Salem Vishnu (/seɪləm/) is a 1990 Indian Tamil-language action film written, produced and directed by Thiagarajan. The film stars Thiagarajan and Rupini. It is a spinoff/prequel of the Malayalam film New Delhi (1987), with Thiagarajan reprising his role from that film. The film was released on 16 February 1990.

== Plot ==

Vishnu is a clever student, but he cannot tolerate cheating at the school exam, and beats up the professor; he was subsequently expelled. He decides to work as a car mechanic. Vishnu and Shanthi fell in love with each other.

Vishnu's brother Siva is an honest municipal commissioner. Siva and his wife Lakshmi, a jailer, are transferred to the same city where Vishnu lives. They are shocked when Vishnu tells that he works as a car mechanic.
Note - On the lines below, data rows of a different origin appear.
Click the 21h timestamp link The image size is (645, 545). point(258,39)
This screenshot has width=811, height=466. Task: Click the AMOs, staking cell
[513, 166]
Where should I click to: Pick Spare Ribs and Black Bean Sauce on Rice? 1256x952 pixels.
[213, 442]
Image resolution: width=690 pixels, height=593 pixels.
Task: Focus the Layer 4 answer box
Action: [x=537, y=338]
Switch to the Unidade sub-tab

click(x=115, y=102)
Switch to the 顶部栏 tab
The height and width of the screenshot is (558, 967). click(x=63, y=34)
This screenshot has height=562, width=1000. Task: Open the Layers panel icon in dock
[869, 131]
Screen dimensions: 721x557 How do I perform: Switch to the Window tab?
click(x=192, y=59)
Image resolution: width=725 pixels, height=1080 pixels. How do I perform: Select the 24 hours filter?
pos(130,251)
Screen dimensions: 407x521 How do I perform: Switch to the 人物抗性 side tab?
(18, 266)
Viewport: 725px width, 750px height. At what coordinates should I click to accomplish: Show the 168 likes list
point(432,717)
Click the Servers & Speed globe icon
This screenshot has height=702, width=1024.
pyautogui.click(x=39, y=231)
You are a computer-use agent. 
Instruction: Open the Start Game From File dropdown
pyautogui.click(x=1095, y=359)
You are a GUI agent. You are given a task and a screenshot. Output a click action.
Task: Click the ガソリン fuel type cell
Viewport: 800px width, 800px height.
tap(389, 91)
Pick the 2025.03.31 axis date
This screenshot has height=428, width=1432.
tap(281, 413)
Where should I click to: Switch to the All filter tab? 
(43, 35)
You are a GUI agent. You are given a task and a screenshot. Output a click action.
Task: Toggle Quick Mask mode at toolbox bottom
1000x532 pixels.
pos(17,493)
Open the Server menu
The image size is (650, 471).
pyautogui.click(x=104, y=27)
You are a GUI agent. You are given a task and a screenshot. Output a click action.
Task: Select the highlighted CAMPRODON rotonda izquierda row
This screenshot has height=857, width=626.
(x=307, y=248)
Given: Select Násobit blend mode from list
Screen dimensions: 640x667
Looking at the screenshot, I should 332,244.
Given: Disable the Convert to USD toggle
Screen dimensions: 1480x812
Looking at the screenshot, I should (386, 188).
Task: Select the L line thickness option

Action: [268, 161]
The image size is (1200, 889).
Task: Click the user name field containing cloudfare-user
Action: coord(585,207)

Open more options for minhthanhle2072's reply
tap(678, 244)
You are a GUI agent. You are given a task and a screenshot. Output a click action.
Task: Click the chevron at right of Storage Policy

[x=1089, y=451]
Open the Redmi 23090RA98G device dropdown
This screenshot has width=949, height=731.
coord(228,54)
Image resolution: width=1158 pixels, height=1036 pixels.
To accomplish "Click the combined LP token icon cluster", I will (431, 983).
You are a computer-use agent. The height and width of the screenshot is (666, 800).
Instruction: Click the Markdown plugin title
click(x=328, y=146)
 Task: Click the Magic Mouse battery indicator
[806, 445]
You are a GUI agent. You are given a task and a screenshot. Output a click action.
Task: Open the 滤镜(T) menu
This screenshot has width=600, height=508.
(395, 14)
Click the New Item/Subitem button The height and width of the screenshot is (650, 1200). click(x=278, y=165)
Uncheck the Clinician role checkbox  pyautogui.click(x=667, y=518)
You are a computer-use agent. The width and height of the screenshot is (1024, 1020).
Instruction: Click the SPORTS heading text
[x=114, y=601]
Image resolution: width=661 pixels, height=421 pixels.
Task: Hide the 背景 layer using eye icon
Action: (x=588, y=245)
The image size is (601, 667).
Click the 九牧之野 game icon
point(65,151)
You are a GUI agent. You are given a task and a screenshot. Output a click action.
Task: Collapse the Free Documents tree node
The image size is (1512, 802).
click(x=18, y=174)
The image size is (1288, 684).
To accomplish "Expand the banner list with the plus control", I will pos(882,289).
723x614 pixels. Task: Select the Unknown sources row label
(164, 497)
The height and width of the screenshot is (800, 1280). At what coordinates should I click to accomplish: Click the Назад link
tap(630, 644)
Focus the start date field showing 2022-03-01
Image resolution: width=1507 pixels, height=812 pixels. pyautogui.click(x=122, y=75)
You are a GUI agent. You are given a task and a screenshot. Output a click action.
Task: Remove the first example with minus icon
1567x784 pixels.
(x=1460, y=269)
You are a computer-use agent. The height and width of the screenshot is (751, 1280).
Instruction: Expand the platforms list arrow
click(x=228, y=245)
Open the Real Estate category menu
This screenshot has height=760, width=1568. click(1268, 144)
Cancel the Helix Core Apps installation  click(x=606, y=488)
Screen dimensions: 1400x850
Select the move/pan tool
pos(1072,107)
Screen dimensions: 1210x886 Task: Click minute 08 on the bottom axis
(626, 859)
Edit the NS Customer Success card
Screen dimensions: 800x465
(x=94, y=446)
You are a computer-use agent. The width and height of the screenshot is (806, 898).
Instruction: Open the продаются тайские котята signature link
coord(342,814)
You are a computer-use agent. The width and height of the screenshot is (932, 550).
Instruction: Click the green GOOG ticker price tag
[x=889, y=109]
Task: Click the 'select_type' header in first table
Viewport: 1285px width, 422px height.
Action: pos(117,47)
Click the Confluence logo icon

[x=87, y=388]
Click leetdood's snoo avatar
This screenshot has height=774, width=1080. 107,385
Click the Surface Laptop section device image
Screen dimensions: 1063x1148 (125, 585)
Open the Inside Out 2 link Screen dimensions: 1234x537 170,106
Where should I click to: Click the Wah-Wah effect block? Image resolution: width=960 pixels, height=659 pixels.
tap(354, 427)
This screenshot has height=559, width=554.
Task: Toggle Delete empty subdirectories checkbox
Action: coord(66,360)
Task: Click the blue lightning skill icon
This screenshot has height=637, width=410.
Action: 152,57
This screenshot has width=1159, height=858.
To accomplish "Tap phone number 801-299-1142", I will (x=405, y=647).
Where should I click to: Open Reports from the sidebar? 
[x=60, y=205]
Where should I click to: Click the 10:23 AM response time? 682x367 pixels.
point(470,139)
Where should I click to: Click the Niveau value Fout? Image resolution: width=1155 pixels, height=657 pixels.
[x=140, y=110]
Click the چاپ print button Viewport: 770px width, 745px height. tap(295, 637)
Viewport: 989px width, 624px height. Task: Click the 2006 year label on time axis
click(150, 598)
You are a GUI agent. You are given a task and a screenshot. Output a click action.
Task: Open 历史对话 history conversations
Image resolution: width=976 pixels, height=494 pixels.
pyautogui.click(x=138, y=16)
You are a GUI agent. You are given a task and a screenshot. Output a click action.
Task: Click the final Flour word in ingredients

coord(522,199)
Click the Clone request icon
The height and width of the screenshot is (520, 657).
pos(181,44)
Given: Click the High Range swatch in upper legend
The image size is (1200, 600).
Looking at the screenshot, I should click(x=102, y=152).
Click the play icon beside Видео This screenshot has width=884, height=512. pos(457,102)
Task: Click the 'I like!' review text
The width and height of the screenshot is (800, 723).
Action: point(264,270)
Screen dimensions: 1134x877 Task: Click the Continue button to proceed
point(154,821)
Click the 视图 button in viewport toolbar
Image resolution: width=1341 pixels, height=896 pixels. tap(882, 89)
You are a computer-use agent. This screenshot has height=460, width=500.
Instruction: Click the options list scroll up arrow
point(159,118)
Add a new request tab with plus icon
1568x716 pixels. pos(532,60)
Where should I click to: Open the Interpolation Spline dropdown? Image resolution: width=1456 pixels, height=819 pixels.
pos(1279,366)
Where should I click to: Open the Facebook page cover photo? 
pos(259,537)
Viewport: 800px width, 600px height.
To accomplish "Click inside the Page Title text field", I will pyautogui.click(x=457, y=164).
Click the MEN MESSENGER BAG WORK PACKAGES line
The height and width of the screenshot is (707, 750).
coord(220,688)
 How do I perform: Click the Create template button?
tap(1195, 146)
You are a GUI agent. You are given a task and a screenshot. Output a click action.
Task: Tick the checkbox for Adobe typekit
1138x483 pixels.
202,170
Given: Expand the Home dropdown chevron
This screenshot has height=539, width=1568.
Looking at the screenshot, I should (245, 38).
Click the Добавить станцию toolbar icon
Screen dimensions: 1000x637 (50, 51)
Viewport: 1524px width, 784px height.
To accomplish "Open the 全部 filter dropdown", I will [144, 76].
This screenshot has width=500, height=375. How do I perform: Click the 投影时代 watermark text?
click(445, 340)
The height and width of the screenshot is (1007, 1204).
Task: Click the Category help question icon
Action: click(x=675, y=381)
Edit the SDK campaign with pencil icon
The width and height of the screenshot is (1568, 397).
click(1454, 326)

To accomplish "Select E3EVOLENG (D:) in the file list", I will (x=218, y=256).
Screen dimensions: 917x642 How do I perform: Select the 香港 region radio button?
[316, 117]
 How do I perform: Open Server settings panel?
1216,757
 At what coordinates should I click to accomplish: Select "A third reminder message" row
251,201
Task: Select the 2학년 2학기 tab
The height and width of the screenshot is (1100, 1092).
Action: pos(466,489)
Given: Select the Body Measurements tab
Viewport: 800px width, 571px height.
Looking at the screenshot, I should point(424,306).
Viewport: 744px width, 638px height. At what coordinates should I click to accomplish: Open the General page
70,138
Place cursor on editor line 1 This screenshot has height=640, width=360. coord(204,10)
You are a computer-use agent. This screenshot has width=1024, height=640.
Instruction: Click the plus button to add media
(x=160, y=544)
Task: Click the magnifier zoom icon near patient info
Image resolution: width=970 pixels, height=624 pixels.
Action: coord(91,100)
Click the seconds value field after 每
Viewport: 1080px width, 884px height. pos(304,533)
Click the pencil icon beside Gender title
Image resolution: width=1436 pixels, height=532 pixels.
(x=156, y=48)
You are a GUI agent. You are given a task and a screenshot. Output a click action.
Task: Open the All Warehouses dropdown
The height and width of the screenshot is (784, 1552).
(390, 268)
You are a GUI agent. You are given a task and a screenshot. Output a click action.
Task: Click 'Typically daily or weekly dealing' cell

Kathavarayan, the municipal chairman, and his brother Ashokan are corrupt, influential persons. Siva clashes with them. Meantime, Ashokan kills journalist Raji, who sends the details of their illegal works to Siva. Ashokan is later sent to jail. Siva wants also to punish Kathavarayan, but Ashokan kills him. The guiltless Vishnu is sent to jail for killing his own brother. In jail, he meets his sister-in-law Lakshmi and his enemy Ashokan. What transpires later forms the crux of the story.

== Soundtrack ==
The soundtrack was composed by Sangeetha Rajan.

| Song | Singer(s) | Lyrics | Duration |
|---|---|---|---|
| "Hey Nanaa Vayasu Pulla" | K. S. Chithra | Vairamuthu | 4:23 |
| "Kai Thottu Parkkanum" | S. P. Balasubrahmanyam, S. Janaki | Vaali | 4:13 |
| "Mayankinen Mannan Ingu" | S. P. Balasubrahmanyam | Thiagarajan | 3:43 |
| "Valayal Satham" | S. P. Balasubrahmanyam, S. Janaki | Vaali | 4:12 |
| "Varuvathu Varattum" | Sangeetha Rajan | Kennedy | 4:55 |

== Reception ==
P. S. S. of Kalki praised the performances of Geetha, Goundamani and Vinu Chakravarthy, outdoor locations and camera angles but panned the obscene dance movements and humour track and concluded saying let it be a film made entirely for commercial purposes and questioned the relying on formal legal schemes to check irregularities, which the reviewer deemed useless.